Can Couple’s Ukrainian Divorce Decree Pre-date Their Separation?
In a unique recent case, the Ontario court was asked to consider whether a former couple’s certificate of divorce – obtained from the Ukraine and dated October 1998 – validly severed their union under Canadian law, even though they arguably did not formally separate until a few months later … in January 1999.
The Ukrainian-born husband and the Russian wife married in Ukraine in 1983, and had one child together. They began the process of immigrating to Canada in 1996, but it took almost two years for them to receive the needed permission.
During that period the couple’s relationship became rocky. The husband testified that in the year before they left for Canada, they were living “separate and unhappy” lives, and he started floating the idea of divorce to his parents and close friends. He then raised the prospect with his wife in May or June of 1998, while they were still in Ukraine, but she did not agree to it.
They proceeded to move to Canada together in June of 1998, but the relationship was still strained. They continued to discuss divorce periodically.
Over the next few months, both of them visited Ukraine separately for various reasons. On one of those trips, in August 1998, the husband met with a divorce lawyer in Kyiv who got the divorce paperwork rolling. He told his wife when he returned to Canada, but didn’t provide her with any of the documents because his lawyer told him the court would take care of that.
The divorce hearing took place in Ukraine in September 1998 and a valid certificate of divorce was granted a month later, on October 1998, in full accord with Ukrainian law. When the husband returned to Canada in January 1999, he went straight to the wife’s apartment, gave her a copy of the divorce certificate, and retrieved his personal belongings.
Back to the present day: The wife now claimed that it was only at this point in early 1999 – several months after the certificate of divorce was issued in Ukraine – that she and the husband officially separated. She denied knowing about the alleged divorce, and claimed it was invalid because it pre-dated that January 1999 separation date. She never got a copy of the Ukrainian divorce certificate, and only received a photocopy in about 2001. She also objected on the basis that the husband did not meet the one-year residency requirement for obtaining a divorce in that country.
Thus the matter came before the court to sort out the parties’ marital/divorce status. The determination was especially important to the husband; based on the assumption that the long-ago Ukrainian divorce was valid, he had since remarried and fathered a son who was now 17.

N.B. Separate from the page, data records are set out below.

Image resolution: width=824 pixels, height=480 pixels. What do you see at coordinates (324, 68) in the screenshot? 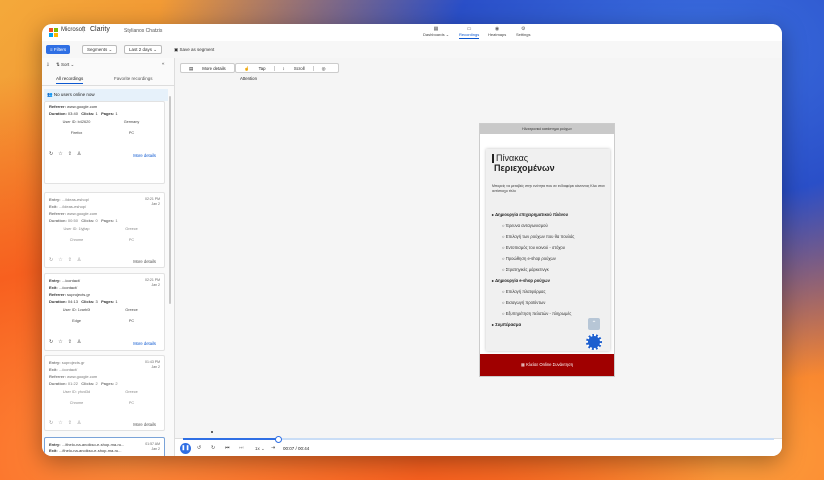
I see `attention-icon: ◎` at bounding box center [324, 68].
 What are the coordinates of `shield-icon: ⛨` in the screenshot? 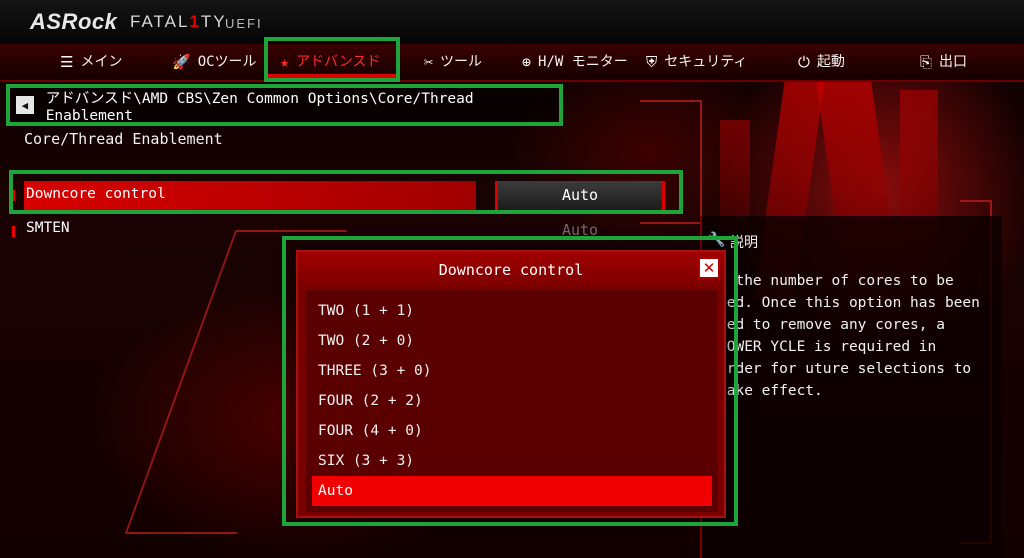 It's located at (652, 62).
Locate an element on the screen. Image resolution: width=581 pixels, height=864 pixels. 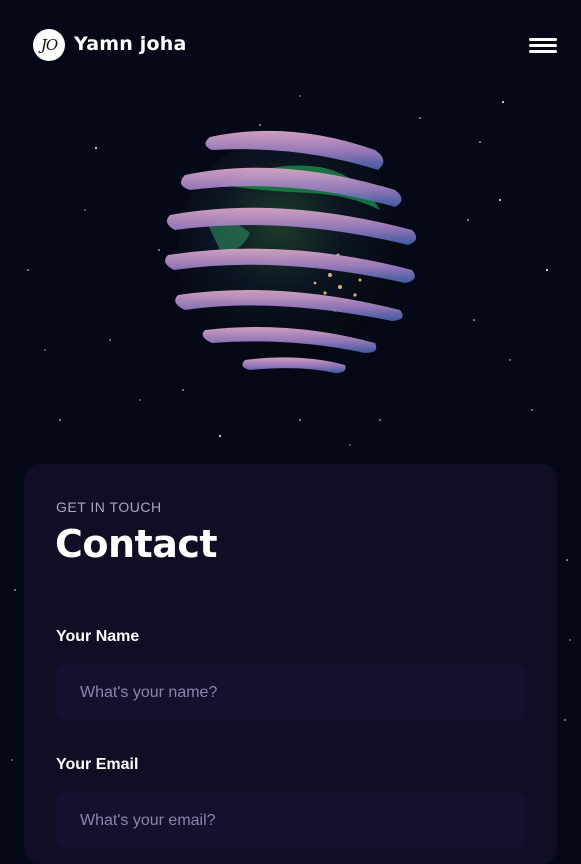
brand-name: Yamn joha is located at coordinates (130, 44).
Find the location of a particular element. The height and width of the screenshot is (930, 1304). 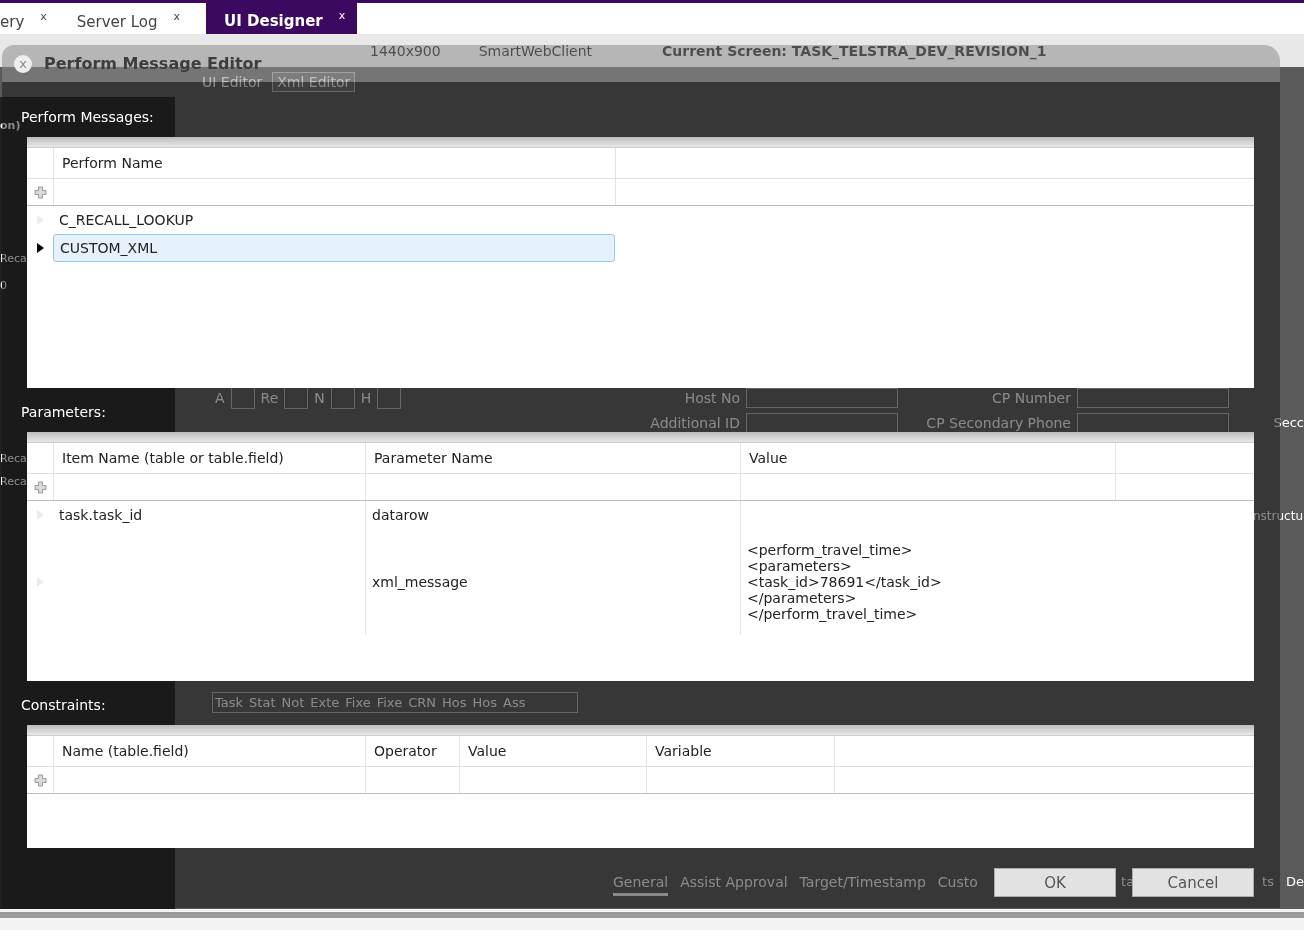

document-tab: UI Designer x is located at coordinates (282, 18).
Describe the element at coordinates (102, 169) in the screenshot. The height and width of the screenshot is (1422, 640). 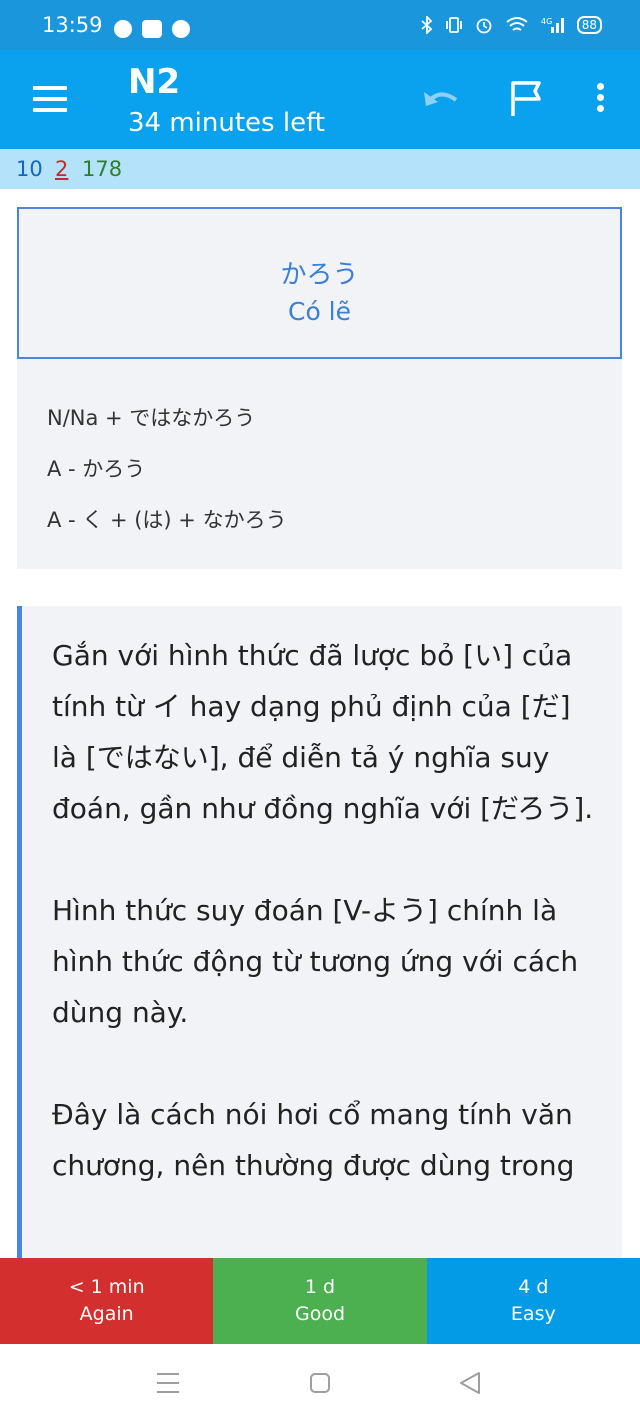
I see `review-count: 178` at that location.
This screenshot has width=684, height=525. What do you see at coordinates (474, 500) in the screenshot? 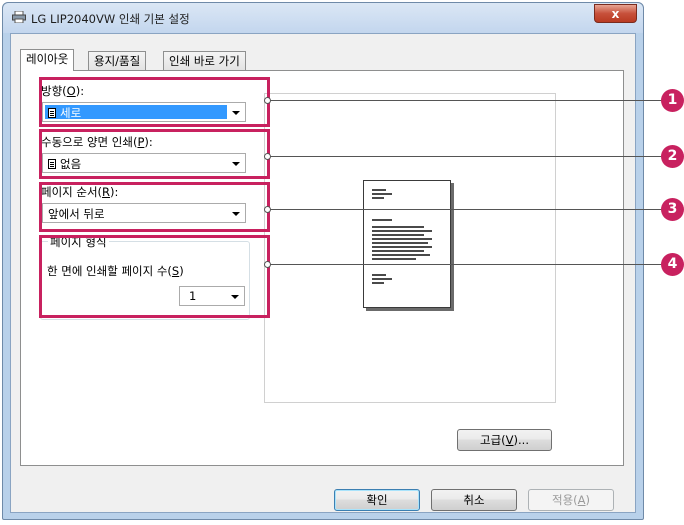
I see `cancel-button: 취소` at bounding box center [474, 500].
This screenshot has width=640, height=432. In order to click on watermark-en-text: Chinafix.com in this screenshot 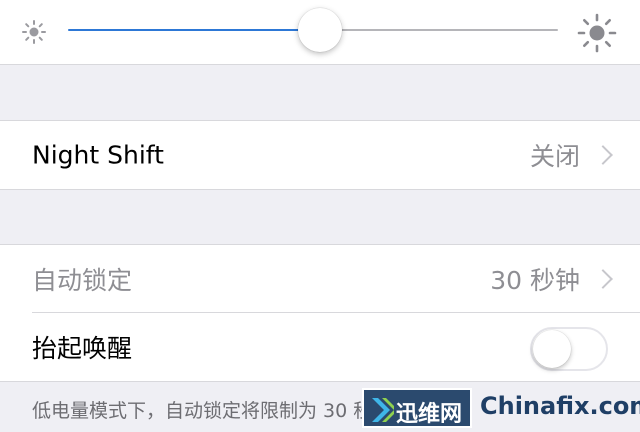, I will do `click(560, 406)`.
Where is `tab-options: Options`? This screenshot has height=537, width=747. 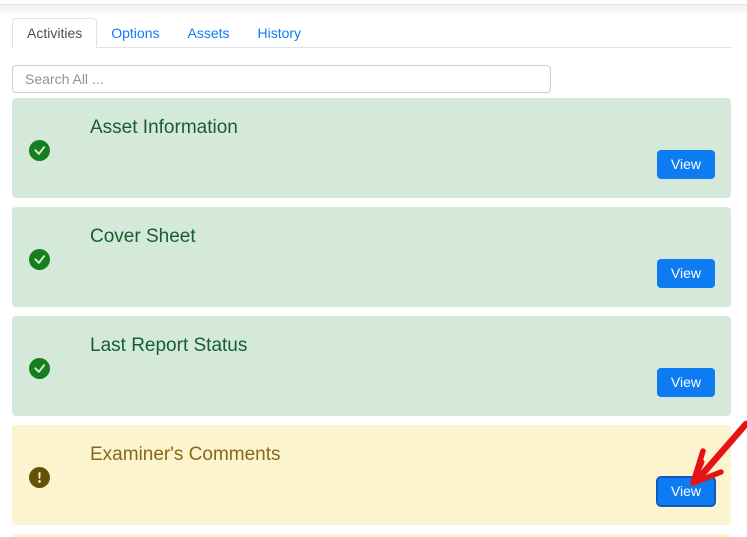
tab-options: Options is located at coordinates (135, 33).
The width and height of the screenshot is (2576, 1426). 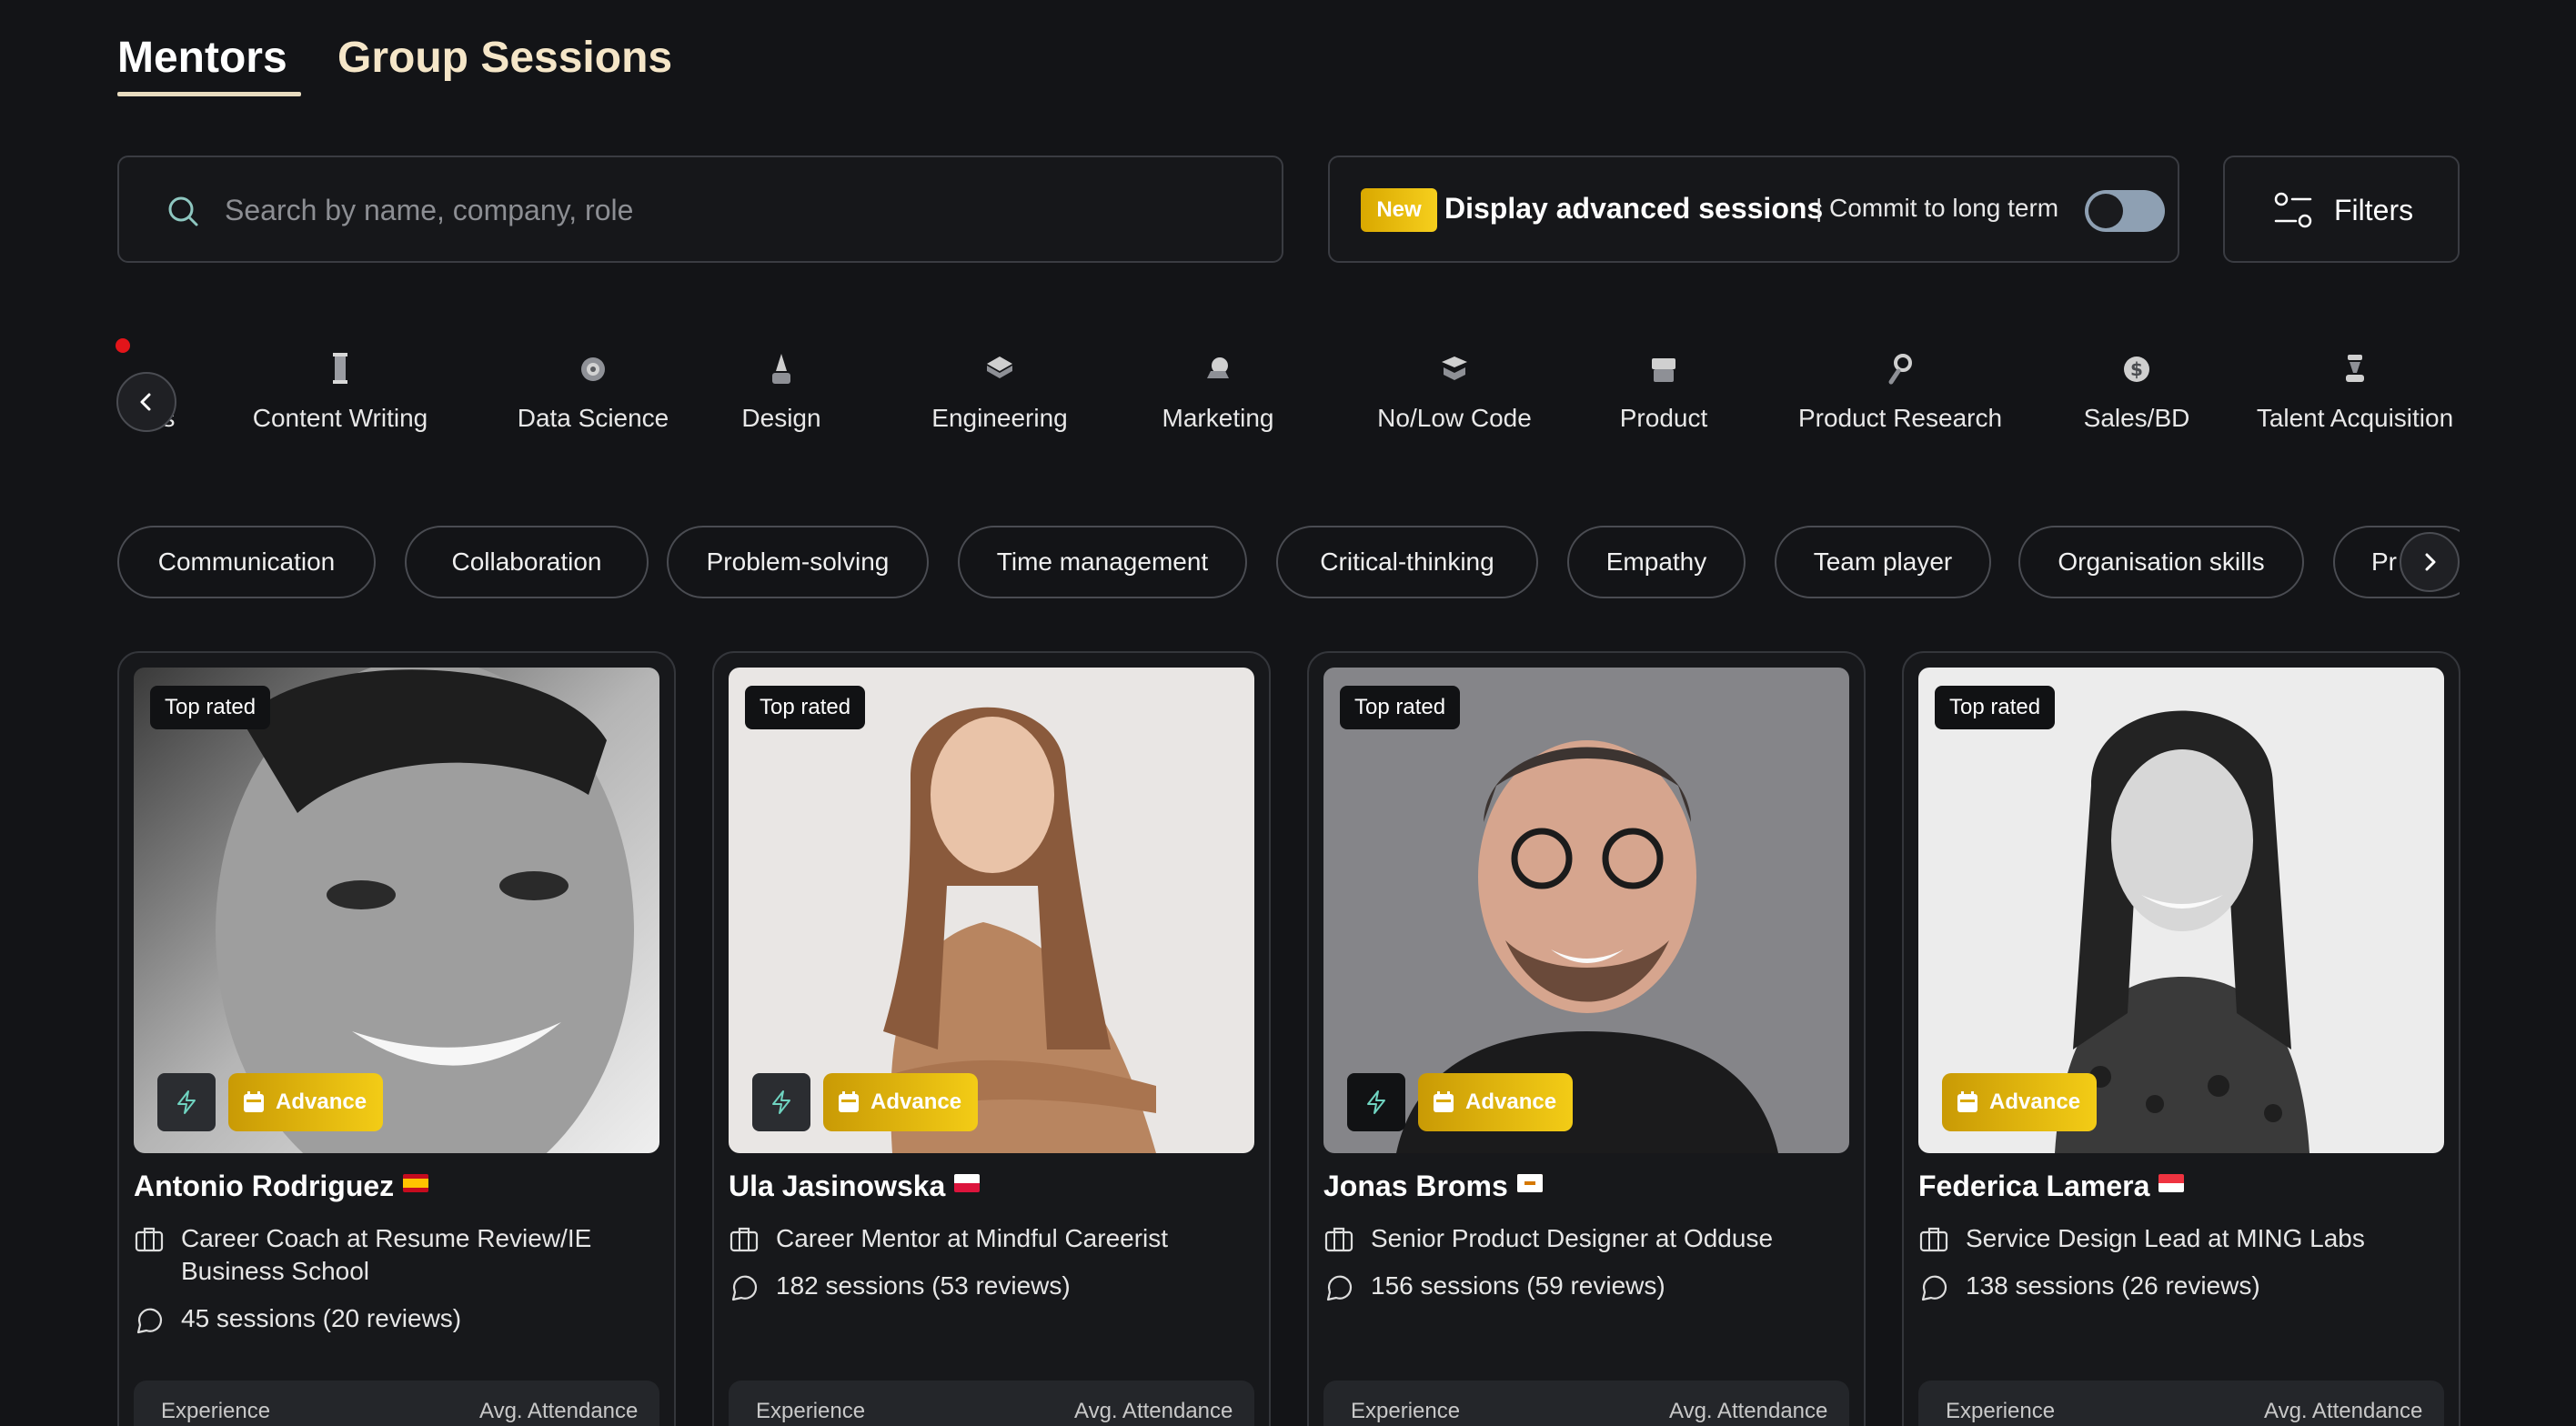 I want to click on advanced-sessions-toggle, so click(x=2125, y=211).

After reflecting on the conflicting facts and testimony, the court explained that under the Canadian Divorce Act, a court can recognize a foreign divorce if certain procedural and substantive legal prerequisites are satisfied. There were also only limited grounds on which an Ontario court would refuse to recognize a valid foreign divorce, because foreign divorce decrees are presumptively valid. The onus is on the party who challenges its validity (in this case, the wife) to convince the court it should not be recognized in Ontario.
In this case, the former spouses met a sufficient number of criteria to have their foreign divorce recognized: They were both citizens of Ukraine when the divorce proceeding was commenced, and the husband had the right to apply as he did. Ukrainian law did not require a one-year separation period prior to divorce (as is the case under Canadian law), so the wife’s objections in that regard could be glossed over. Also, the couple had lived in Ukraine during their 15-year marriage, and owned property there. They had a real and substantial connection to that country. Proper steps had been taken to give the wife notice of the 1998 hearing.
Finally, the divorce that was granted to them in the Ukraine was valid under the laws of that country. There was no evidence of fraud, or an attempt by the husband to avoid his legal obligations to the wife in Ontario.
The court added that it was unreasonable for the wife to wait over 15 years to challenge the validity of the divorce, and it would be very detrimental and prejudicial to the husband and his new family if the divorce was not recognized now.
In the end, the court declared the 1998 Ukrainian divorce as being valid under the Divorce Act of Canada, for the purposes of determining the former couple’s current marital status here.